Reproduce the finance lab text word for word between "Analyze Budget Variances" and "the numbers tell.", inclusive.

▶ _SOURCE TEXT_
——

1.4 Flag Large Transactions for Review

Your team's policy requires review of any journal entry over $10,000. Let's flag them automatically.

📋 Prompt Add a column called "Review Flag" that shows "REVIEW" if the Debit or Credit amount is greater than or equal to $10,000, and blank otherwise.

→ Click "Insert Column"

Now make it visual:

📋 Prompt Highlight all rows where the Review Flag column says "REVIEW" in light red.

Self-Check — Lab 1

Lab 2 — Budget vs. Actuals Variance Analysis

Analyze Budget Variances Like a Pro

⏱️ 15 minutes 🎯 Variance analysis & summarization 📄 Sheet: BudgetVsActuals

Why This Matters

Budget-vs-actuals variance analysis is the single most common finance reporting workflow. Every department head, every controller, every CFO sees a version of this report every month. The mechanics — calculating variances, flagging outliers, building summaries — are straightforward but time-consuming. Copilot handles the mechanics so you can focus on the story the numbers tell.

Time comparison

⏳ Manual: 45–60 minutes for formulas, formatting, summary, and chart ⚡ With Copilot: 10–15 minutes of prompting, reviewing, and refining

Open the Sheet

  1. In the same workbook (Finance-Copilot-Labs-1-3.xlsx), switch to the "BudgetVsActuals" sheet tab.

——

▶ _SUPPLIED ENTRIES_
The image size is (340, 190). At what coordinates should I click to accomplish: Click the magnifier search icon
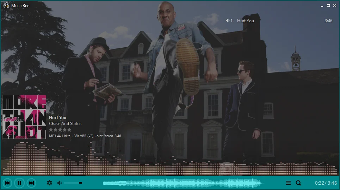[x=298, y=183]
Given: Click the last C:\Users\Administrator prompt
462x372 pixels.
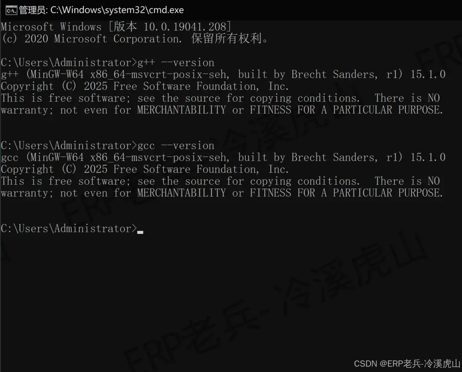Looking at the screenshot, I should [69, 229].
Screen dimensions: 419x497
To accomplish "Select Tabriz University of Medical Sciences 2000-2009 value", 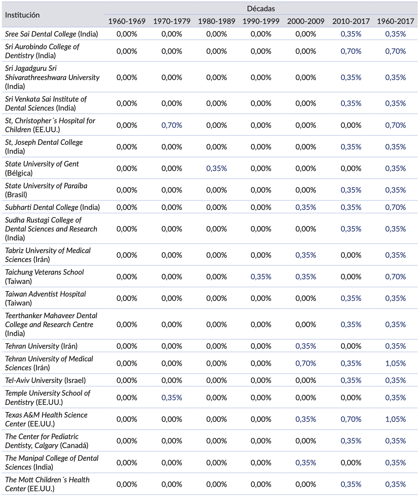I will pos(306,255).
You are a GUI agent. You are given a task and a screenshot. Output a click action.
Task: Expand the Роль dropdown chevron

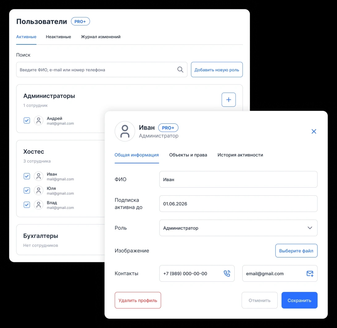pos(310,228)
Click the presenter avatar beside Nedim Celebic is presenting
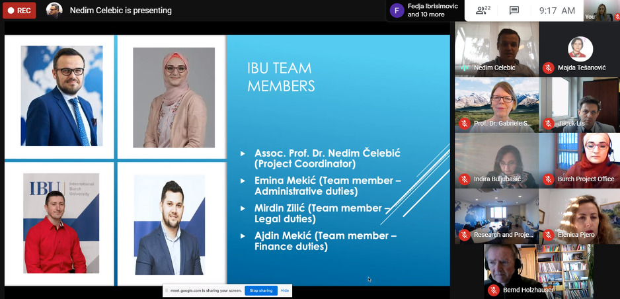 [54, 11]
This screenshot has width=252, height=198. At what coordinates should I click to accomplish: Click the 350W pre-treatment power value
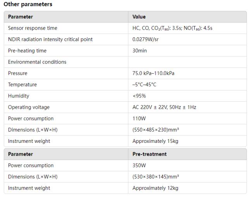[x=139, y=165]
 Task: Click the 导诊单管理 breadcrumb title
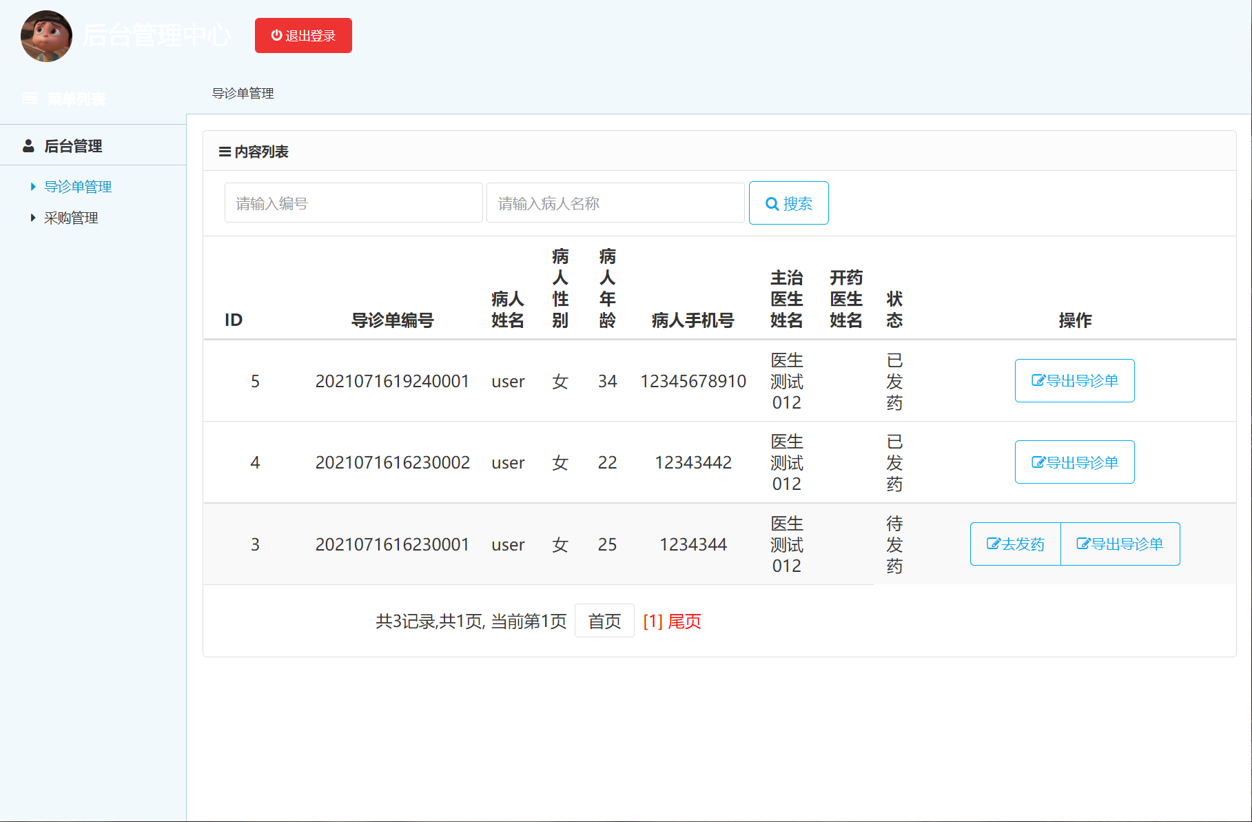click(243, 93)
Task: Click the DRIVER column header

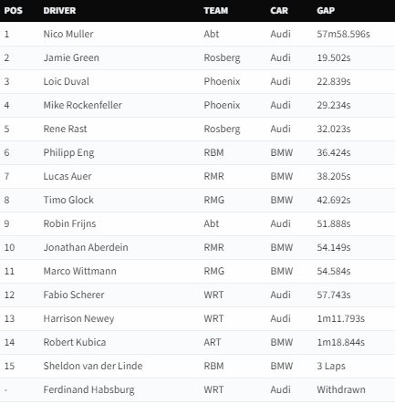Action: [x=59, y=11]
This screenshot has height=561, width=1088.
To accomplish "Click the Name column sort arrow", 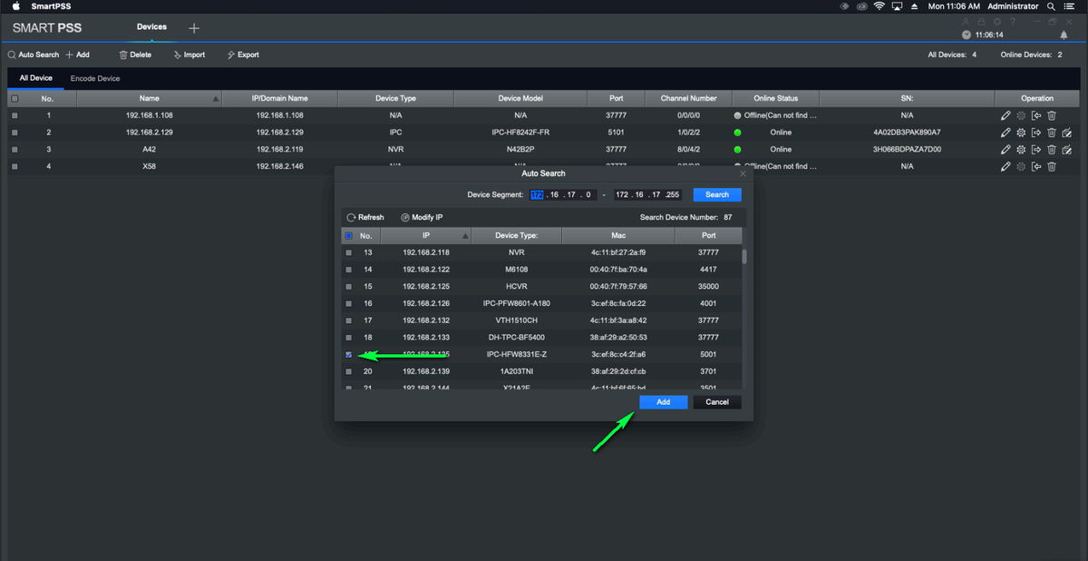I will tap(215, 98).
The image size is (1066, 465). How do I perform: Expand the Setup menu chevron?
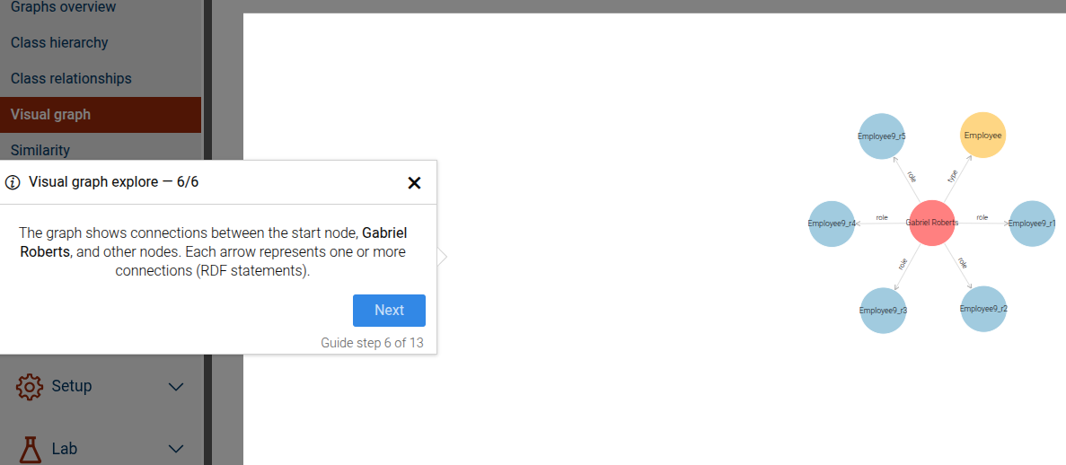176,387
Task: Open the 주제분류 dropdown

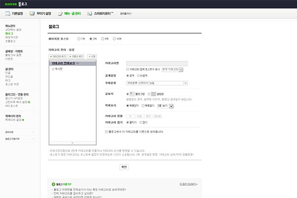Action: click(157, 83)
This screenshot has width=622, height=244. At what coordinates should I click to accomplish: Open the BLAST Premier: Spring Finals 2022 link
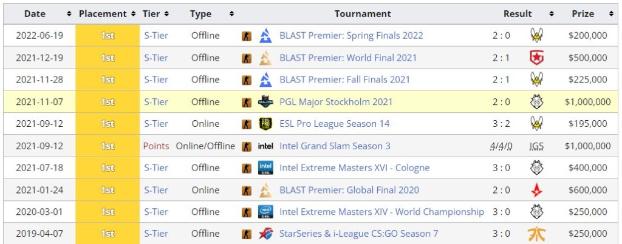[351, 36]

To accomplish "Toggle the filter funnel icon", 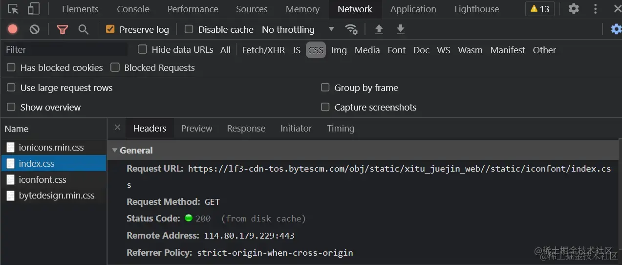I will (62, 29).
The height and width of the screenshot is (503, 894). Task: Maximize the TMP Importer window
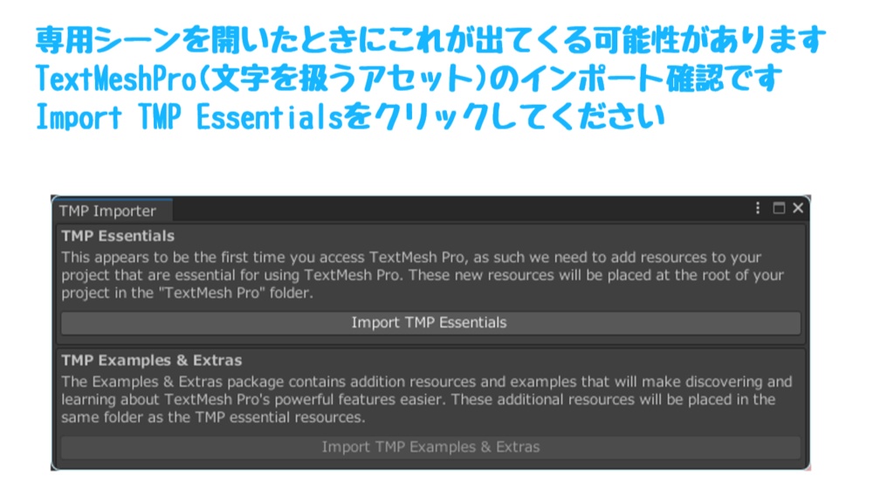pos(779,208)
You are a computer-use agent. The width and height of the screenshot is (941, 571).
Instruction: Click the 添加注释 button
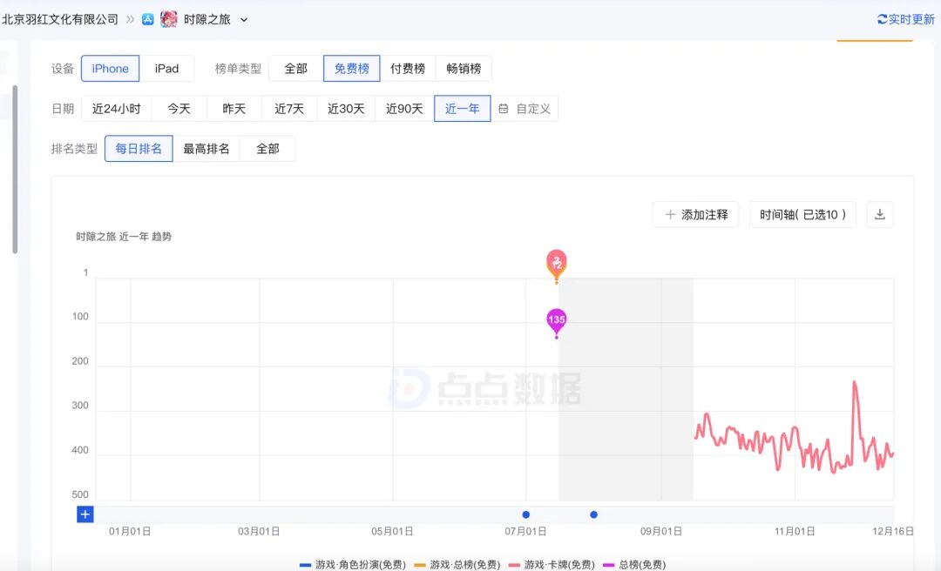(695, 215)
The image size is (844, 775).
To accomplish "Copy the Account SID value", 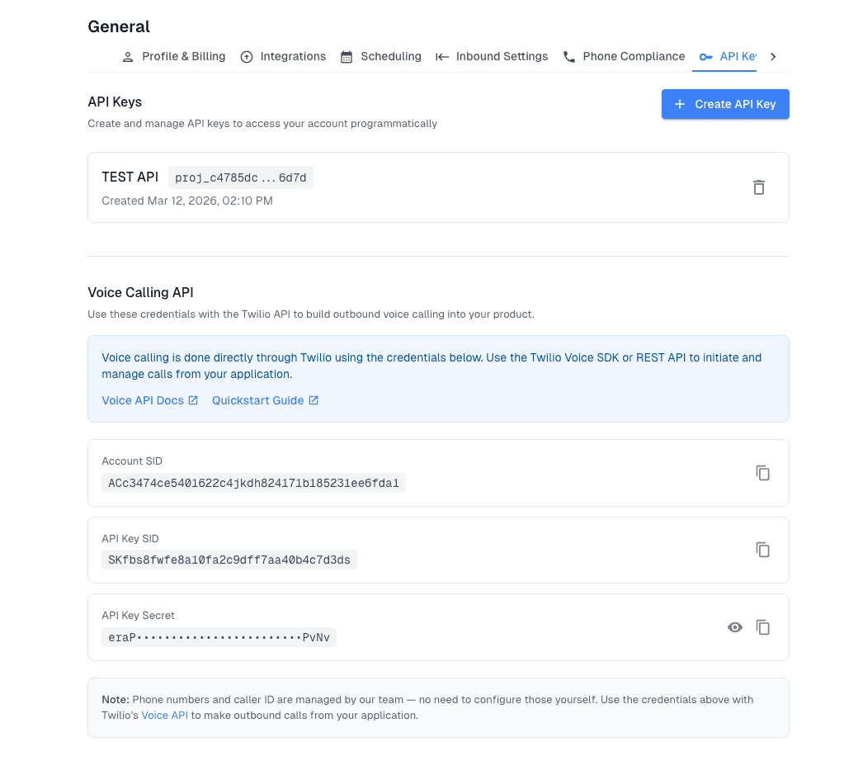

——

▶ _TASK ANSWER_
Analyze Budget Variances Like a Pro

⏱️ 15 minutes 🎯 Variance analysis & summarization 📄 Sheet: BudgetVsActuals

Why This Matters

Budget-vs-actuals variance analysis is the single most common finance reporting workflow. Every department head, every controller, every CFO sees a version of this report every month. The mechanics — calculating variances, flagging outliers, building summaries — are straightforward but time-consuming. Copilot handles the mechanics so you can focus on the story the numbers tell.